▸ PROBLEM DETAILS: Would you repeat each of the lines below exactly?
[RECORDS SUPPLIED]
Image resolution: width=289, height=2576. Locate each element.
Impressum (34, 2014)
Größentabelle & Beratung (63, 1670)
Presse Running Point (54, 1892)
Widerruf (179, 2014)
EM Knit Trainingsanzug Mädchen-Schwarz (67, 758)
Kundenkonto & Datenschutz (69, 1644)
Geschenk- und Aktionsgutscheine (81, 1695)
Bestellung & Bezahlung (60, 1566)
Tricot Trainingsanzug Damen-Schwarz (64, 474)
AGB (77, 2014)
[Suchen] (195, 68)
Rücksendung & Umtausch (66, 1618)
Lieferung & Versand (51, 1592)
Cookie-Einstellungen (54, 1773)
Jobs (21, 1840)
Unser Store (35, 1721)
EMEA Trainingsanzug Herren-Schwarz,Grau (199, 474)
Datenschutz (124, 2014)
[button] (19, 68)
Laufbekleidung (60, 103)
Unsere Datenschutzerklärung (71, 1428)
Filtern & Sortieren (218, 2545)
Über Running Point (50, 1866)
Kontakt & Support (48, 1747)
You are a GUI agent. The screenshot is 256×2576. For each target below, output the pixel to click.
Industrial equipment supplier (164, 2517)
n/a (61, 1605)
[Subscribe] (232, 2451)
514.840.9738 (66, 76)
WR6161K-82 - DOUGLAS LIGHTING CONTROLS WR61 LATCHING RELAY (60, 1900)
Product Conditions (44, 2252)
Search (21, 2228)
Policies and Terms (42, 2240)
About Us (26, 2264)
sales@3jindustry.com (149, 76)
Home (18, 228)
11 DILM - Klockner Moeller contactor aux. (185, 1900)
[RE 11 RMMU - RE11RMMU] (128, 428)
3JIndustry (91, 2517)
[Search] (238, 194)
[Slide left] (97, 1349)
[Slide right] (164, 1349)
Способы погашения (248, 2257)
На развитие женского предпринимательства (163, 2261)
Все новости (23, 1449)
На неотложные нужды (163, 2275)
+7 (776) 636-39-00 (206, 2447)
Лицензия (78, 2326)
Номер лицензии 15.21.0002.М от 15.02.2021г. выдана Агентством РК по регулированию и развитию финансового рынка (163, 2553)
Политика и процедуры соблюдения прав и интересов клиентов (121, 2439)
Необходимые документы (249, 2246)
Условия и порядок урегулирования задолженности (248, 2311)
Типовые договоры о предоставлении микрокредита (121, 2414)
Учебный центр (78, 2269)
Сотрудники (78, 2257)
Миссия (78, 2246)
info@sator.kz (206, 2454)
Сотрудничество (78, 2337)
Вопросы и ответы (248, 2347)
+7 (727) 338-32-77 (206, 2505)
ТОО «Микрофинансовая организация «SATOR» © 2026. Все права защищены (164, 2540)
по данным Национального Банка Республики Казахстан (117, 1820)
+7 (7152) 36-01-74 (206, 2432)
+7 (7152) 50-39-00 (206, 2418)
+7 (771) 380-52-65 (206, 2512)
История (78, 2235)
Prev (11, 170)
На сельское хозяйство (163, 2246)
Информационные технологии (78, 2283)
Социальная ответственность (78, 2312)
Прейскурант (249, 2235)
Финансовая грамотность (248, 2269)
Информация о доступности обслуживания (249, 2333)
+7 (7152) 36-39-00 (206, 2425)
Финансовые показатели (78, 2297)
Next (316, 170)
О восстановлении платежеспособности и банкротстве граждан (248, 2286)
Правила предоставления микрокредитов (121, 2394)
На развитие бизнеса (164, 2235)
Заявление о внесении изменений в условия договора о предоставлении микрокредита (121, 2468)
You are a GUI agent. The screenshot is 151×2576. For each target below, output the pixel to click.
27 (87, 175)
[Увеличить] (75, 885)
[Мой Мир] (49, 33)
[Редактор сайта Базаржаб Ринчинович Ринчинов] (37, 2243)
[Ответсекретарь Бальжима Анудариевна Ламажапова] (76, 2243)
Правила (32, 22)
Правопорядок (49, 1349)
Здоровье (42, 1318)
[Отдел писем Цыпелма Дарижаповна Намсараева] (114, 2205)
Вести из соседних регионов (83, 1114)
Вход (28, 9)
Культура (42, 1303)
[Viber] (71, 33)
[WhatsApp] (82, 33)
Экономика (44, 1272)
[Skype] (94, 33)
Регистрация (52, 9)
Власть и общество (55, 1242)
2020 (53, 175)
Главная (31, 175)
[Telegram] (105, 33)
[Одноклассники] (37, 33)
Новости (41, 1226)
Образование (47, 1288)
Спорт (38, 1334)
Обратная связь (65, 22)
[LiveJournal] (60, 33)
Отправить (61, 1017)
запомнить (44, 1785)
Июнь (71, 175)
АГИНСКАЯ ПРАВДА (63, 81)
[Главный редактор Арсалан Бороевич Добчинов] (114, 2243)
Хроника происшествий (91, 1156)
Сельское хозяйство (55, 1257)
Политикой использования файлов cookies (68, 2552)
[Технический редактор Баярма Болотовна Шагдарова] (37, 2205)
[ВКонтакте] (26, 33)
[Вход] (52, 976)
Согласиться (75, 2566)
[/RECORDS SUPPLIED]
▸ ANSWER SECTION:
Image resolution: width=289, height=2576. Locate each element.
Impressum (34, 2014)
Größentabelle & Beratung (63, 1670)
Presse Running Point (54, 1892)
Widerruf (179, 2014)
EM Knit Trainingsanzug Mädchen-Schwarz (67, 758)
Kundenkonto & Datenschutz (69, 1644)
Geschenk- und Aktionsgutscheine (81, 1695)
Bestellung & Bezahlung (60, 1566)
Tricot Trainingsanzug Damen-Schwarz (64, 474)
AGB (77, 2014)
[Suchen] (195, 68)
Rücksendung & Umtausch (66, 1618)
Lieferung & Versand (51, 1592)
Cookie-Einstellungen (54, 1773)
Jobs (21, 1840)
Unser Store (35, 1721)
EMEA Trainingsanzug Herren-Schwarz,Grau (199, 474)
Datenschutz (124, 2014)
[button] (19, 68)
Laufbekleidung (60, 103)
Unsere Datenschutzerklärung (71, 1428)
Filtern & Sortieren (218, 2545)
Über Running Point (50, 1866)
Kontakt & Support (48, 1747)
You are a GUI agent. The screenshot is 256×2576. For each target below, output the pixel to click.
Industrial equipment supplier (164, 2517)
n/a (61, 1605)
[Subscribe] (232, 2451)
514.840.9738 (66, 76)
WR6161K-82 - DOUGLAS LIGHTING CONTROLS WR61 LATCHING RELAY (60, 1900)
Product Conditions (44, 2252)
Search (21, 2228)
Policies and Terms (42, 2240)
About Us (26, 2264)
sales@3jindustry.com (149, 76)
Home (18, 228)
11 DILM - Klockner Moeller contactor aux. (185, 1900)
[RE 11 RMMU - RE11RMMU] (128, 428)
3JIndustry (91, 2517)
[Search] (238, 194)
[Slide left] (97, 1349)
[Slide right] (164, 1349)
Способы погашения (248, 2257)
На развитие женского предпринимательства (163, 2261)
Все новости (23, 1449)
На неотложные нужды (163, 2275)
+7 (776) 636-39-00 (206, 2447)
Лицензия (78, 2326)
Номер лицензии 15.21.0002.М от 15.02.2021г. выдана Агентством РК по регулированию и развитию финансового рынка (163, 2553)
Политика и процедуры соблюдения прав и интересов клиентов (121, 2439)
Необходимые документы (249, 2246)
Условия и порядок урегулирования задолженности (248, 2311)
Типовые договоры о предоставлении микрокредита (121, 2414)
Учебный центр (78, 2269)
Сотрудники (78, 2257)
Миссия (78, 2246)
info@sator.kz (206, 2454)
Сотрудничество (78, 2337)
Вопросы и ответы (248, 2347)
+7 (727) 338-32-77 (206, 2505)
ТОО «Микрофинансовая организация «SATOR» © 2026. Все права защищены (164, 2540)
по данным Национального Банка Республики Казахстан (117, 1820)
+7 (7152) 36-01-74 (206, 2432)
+7 (7152) 50-39-00 (206, 2418)
+7 (771) 380-52-65 (206, 2512)
История (78, 2235)
Prev (11, 170)
На сельское хозяйство (163, 2246)
Информационные технологии (78, 2283)
Социальная ответственность (78, 2312)
Прейскурант (249, 2235)
Финансовая грамотность (248, 2269)
Информация о доступности обслуживания (249, 2333)
+7 (7152) 36-39-00 (206, 2425)
Финансовые показатели (78, 2297)
Next (316, 170)
О восстановлении платежеспособности и банкротстве граждан (248, 2286)
Правила предоставления микрокредитов (121, 2394)
На развитие бизнеса (164, 2235)
Заявление о внесении изменений в условия договора о предоставлении микрокредита (121, 2468)
You are a GUI agent. The screenshot is 151×2576. For each target below, output the pixel to click.
27 (87, 175)
[Увеличить] (75, 885)
[Мой Мир] (49, 33)
[Редактор сайта Базаржаб Ринчинович Ринчинов] (37, 2243)
[Ответсекретарь Бальжима Анудариевна Ламажапова] (76, 2243)
Правила (32, 22)
Правопорядок (49, 1349)
Здоровье (42, 1318)
[Отдел писем Цыпелма Дарижаповна Намсараева] (114, 2205)
Вести из соседних регионов (83, 1114)
Вход (28, 9)
Культура (42, 1303)
[Viber] (71, 33)
[WhatsApp] (82, 33)
Экономика (44, 1272)
[Skype] (94, 33)
Регистрация (52, 9)
Власть и общество (55, 1242)
2020 (53, 175)
Главная (31, 175)
[Telegram] (105, 33)
[Одноклассники] (37, 33)
Новости (41, 1226)
Образование (47, 1288)
Спорт (38, 1334)
Обратная связь (65, 22)
[LiveJournal] (60, 33)
Отправить (61, 1017)
запомнить (44, 1785)
Июнь (71, 175)
АГИНСКАЯ ПРАВДА (63, 81)
[Главный редактор Арсалан Бороевич Добчинов] (114, 2243)
Хроника происшествий (91, 1156)
Сельское хозяйство (55, 1257)
Политикой использования файлов cookies (68, 2552)
[Технический редактор Баярма Болотовна Шагдарова] (37, 2205)
[ВКонтакте] (26, 33)
[Вход] (52, 976)
Согласиться (75, 2566)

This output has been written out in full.